FR: support routing strategy "failure zone" #543
Description
Feature Request: add a new proxy strategy for k8s "failure zone" or similar.
Currently, konnectivity-server supports 3 --proxy-strategy flag cases: default, destHost, and defaultRoute (code), and agent supports 6 --agent-identifiers cases: ipv4, ipv6, host, cidr, uid, default-route. (code).
I see discussion of "failure zone" in the original PR adding proxy stragies (#144), but the reference implementation does not fully support it.
The rough task list as I imagine it:
- API decisions
- how does apiserver specify the hint (likely needs a dial protocol update)
- how does
konnectivity-agentspecify zone
-
konnectivity-serverchanges (new proxy strategy) -
konnectivity-agentchanges (support new identifier) - apiserver changes (pass the dial hint)

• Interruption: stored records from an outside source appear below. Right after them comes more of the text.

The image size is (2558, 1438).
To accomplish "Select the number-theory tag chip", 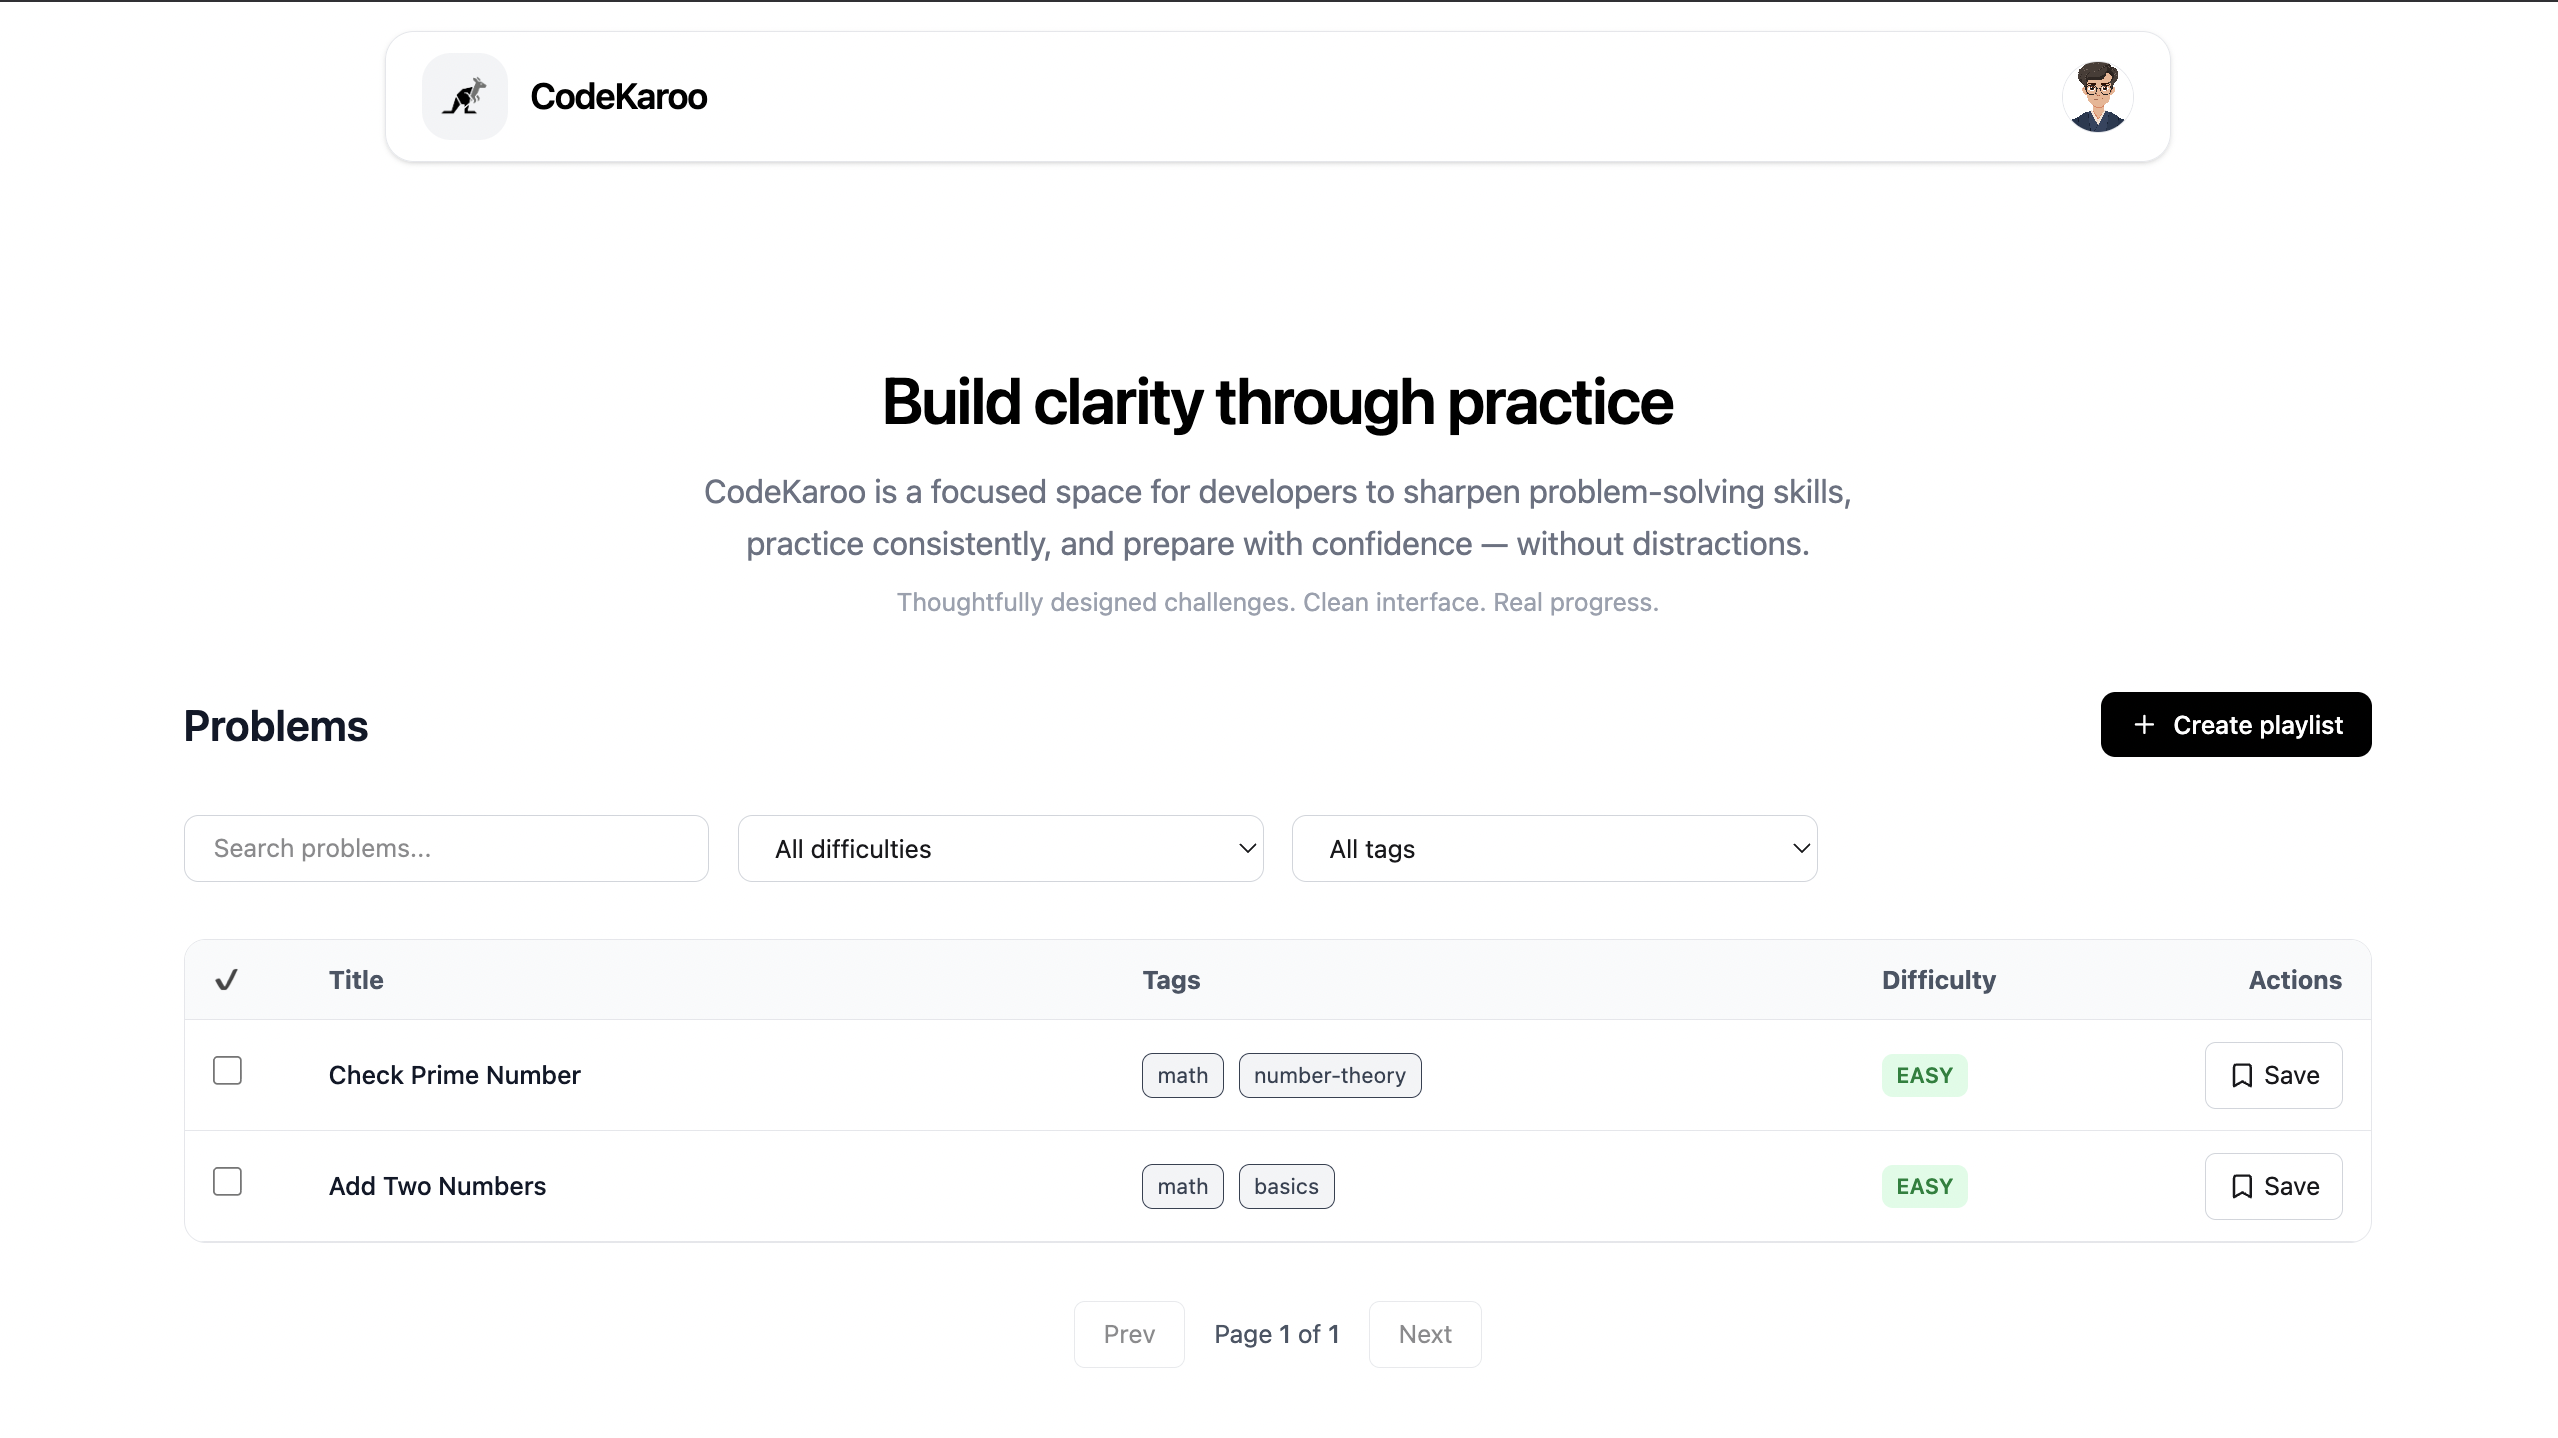I will [1330, 1075].
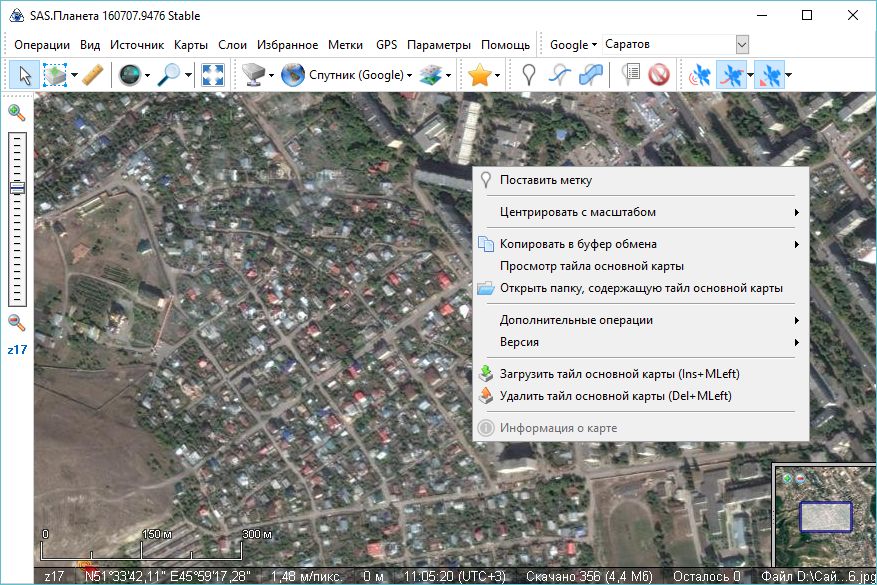This screenshot has height=585, width=877.
Task: Open the Спутник (Google) map dropdown
Action: 346,75
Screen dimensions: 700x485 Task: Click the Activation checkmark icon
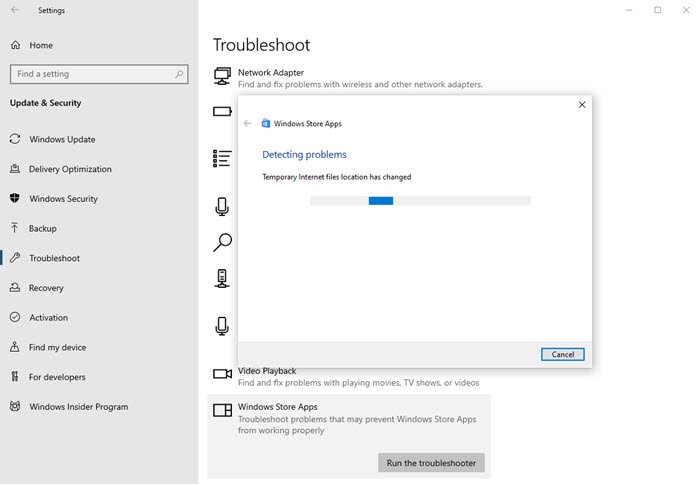click(x=15, y=318)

In our specific use case, in a given cluster we run a single Deployment of agents across GCE zones, with topologySpreadConstraints that includes well-known label topologyKey: topology.kubernetes.io/zone. Supporting that same value would be ideal; but I see that the Downward API does not currently support providing Node labels to Pods (kubernetes/kubernetes#40610).
UPDATES:
There is lots of ambiguity here, the above task list might not be the right approach. It may be difficult to make apiserver support the hint, since it's dialers are often created far away from the associated resource(s). It may be more feasible to
calculate "failure zone" from the dial IP address. Another question is whether to build all the logic into Konnectivity components, or put some responsibility on the cloud provider.